Think back to a friendship that actually shaped you - not just someone you ate lunch with, but a real one.

The kind where you had a falling out and somehow found your way back. Where you learned to read the room, notice when something was off, figure out how to show up. Where you got it wrong sometimes and had to repair it.

Now think about how you learned to do any of that.

Chances are, no one sat you down and taught you. You figured it out the hard way - through a lot of trial, error, and probably a few friendships that didn't survive.

Here's what the research says: friendship quality is one of the strongest predictors of long-term well-being and academic success we have.

Not a minor factor. One of the strongest. And yet the skills that make for good friendships - reading social cues, handling exclusion, repairing a relationship after conflict - aren't on anyone's curriculum. They're just expected to appear. Somehow.

This week, we're getting into what those skills actually are, why they don't develop on their own, and what parents can realistically do to help.

Also in this edition:

The Friendship Advantage

Ask a parent what they want for their child this school year, and you'll hear a lot of answers.

Better grades... More confidence... Stronger study habits…

Good friendships tend to make the list too - but usually somewhere toward the bottom, framed as a “nice-to-have” rather than a “need-to-have”.

The research tells a different story.

Children with at least one close, quality friendship show better performance on cognitive and academic tasks than children without friends.

Not because friendships are fun (though they are), but because they create a psychological safety net that frees up the mental bandwidth learning requires.

A child who feels secure in their social world is less anxious, more engaged, and more willing to take the kind of risks (raising their hand, attempting something hard, asking for help) that learning actually demands.

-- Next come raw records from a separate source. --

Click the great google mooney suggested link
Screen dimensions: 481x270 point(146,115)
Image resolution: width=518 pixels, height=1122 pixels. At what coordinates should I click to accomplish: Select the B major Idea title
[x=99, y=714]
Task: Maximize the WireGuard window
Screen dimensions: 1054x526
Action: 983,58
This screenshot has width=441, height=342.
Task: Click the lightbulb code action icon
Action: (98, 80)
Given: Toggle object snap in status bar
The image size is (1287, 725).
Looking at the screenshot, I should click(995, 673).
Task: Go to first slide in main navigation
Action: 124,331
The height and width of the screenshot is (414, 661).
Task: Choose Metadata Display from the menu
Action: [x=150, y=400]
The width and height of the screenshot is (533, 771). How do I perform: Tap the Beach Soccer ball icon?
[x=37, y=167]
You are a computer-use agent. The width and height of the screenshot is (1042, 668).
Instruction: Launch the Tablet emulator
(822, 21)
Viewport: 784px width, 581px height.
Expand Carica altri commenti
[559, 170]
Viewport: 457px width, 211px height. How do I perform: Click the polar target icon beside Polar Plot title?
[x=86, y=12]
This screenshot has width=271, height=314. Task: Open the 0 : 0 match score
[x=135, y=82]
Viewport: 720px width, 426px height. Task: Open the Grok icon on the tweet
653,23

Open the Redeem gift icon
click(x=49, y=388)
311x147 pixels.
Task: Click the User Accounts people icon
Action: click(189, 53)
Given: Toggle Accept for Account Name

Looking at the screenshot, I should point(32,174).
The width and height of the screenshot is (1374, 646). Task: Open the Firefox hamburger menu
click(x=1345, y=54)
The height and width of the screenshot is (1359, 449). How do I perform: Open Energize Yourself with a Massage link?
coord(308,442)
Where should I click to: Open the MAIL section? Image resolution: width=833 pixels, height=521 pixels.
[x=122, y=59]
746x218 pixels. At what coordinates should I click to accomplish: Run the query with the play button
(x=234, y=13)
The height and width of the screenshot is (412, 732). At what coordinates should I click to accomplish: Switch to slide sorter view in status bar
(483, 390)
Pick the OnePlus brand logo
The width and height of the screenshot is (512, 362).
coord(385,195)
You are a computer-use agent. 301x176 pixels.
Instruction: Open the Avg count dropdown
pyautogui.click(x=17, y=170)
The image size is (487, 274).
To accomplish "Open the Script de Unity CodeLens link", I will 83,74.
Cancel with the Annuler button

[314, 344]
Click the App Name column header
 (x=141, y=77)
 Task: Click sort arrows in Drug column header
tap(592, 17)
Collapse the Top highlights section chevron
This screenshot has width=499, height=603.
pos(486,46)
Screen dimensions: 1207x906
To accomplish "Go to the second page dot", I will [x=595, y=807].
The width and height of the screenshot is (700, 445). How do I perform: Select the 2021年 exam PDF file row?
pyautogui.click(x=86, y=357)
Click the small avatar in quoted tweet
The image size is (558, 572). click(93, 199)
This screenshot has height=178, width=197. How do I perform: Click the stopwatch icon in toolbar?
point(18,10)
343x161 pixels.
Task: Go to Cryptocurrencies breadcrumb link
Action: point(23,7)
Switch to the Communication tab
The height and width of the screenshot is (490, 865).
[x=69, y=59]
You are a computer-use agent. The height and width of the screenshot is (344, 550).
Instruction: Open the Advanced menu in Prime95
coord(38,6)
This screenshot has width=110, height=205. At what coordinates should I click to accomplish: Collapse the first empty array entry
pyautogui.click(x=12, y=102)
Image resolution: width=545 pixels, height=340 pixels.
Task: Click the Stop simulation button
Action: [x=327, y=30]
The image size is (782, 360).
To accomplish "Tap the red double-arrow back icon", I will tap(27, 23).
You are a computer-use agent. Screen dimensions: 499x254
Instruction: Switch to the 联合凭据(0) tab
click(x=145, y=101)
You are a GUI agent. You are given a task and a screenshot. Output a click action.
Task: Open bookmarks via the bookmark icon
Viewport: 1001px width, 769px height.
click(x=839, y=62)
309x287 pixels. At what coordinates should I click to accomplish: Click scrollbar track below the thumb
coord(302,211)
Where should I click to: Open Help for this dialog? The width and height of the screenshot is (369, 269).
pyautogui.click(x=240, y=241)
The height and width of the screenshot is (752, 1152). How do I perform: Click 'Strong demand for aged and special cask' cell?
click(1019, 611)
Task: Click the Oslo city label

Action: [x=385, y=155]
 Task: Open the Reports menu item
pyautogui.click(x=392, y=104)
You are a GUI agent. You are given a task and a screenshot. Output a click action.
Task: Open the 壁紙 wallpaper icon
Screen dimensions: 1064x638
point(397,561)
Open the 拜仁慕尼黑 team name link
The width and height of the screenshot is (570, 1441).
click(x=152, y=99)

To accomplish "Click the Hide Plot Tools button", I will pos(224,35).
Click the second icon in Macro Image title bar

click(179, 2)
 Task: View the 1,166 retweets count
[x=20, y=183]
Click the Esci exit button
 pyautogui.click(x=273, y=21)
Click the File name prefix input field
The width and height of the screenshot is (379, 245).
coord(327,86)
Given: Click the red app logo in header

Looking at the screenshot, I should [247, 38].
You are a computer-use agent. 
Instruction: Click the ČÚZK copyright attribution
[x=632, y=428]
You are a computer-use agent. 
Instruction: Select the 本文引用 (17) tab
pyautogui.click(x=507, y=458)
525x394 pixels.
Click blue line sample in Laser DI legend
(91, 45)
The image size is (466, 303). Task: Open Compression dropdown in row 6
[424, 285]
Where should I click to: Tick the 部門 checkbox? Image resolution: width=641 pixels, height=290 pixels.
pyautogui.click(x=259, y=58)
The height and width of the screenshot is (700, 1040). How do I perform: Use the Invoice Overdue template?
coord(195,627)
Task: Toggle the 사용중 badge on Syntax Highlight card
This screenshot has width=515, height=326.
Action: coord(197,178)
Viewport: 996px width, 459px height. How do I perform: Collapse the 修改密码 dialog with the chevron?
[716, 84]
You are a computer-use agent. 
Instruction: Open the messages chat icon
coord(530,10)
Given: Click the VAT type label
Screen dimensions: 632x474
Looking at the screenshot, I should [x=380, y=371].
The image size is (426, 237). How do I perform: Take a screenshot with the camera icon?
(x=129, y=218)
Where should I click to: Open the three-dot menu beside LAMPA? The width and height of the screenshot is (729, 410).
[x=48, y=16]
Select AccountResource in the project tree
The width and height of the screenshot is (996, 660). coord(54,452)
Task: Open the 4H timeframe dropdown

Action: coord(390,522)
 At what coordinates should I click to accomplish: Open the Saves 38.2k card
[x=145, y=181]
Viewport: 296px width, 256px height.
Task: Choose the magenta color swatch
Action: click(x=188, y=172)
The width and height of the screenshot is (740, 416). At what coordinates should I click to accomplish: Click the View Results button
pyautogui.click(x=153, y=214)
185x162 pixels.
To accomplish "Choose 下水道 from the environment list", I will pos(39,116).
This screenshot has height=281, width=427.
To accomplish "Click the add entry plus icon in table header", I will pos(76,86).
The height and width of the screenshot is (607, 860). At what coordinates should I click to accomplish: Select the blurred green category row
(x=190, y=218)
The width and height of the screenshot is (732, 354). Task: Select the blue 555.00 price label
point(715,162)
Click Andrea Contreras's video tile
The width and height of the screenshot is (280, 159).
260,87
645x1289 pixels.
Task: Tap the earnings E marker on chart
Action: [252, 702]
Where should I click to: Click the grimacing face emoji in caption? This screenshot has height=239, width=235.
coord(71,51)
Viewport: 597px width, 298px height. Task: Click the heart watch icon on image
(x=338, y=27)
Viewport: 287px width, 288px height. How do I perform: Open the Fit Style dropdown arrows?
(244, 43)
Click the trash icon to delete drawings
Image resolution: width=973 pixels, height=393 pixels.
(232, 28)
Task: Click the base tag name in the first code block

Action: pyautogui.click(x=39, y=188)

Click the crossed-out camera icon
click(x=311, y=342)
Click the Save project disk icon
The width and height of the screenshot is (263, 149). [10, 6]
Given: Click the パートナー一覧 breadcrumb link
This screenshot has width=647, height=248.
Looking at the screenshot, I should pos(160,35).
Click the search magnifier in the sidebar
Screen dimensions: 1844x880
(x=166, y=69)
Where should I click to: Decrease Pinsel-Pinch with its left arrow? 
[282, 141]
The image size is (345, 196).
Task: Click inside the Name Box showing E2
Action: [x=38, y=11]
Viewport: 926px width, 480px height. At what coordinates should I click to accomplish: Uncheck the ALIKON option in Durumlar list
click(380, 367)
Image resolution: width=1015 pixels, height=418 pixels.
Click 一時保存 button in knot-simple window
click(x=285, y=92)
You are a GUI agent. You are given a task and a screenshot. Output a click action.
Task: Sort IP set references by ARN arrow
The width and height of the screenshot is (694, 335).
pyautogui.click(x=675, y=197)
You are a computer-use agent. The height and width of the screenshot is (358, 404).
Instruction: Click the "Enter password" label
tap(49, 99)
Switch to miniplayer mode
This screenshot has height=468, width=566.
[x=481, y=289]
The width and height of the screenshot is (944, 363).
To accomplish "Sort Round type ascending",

Peer acceptance also directly predicts school engagement. Research published in Frontiers in Psychology found that both higher levels of peer acceptance and a greater number of close friendships were associated with stronger academic achievement. A separate study found that children who entered first grade with a close friend in their class showed less anxiety and greater eagerness to learn from day one.

And the effects compound over time. A long-running Harvard study tracking participants across 50 years found that having more and closer friendships in early adulthood was associated with more positive life outcomes, stronger relationships, and lower rates of mental illness five decades later. The quality of connection formed early casts a long shadow.

None of that is to alarm anyone!

It's actually the opposite.

Because what the research also shows is that friendship skills are learnable. They're not a fixed trait some children have, and others don't. They develop over time, with practice and the right kind of support at home.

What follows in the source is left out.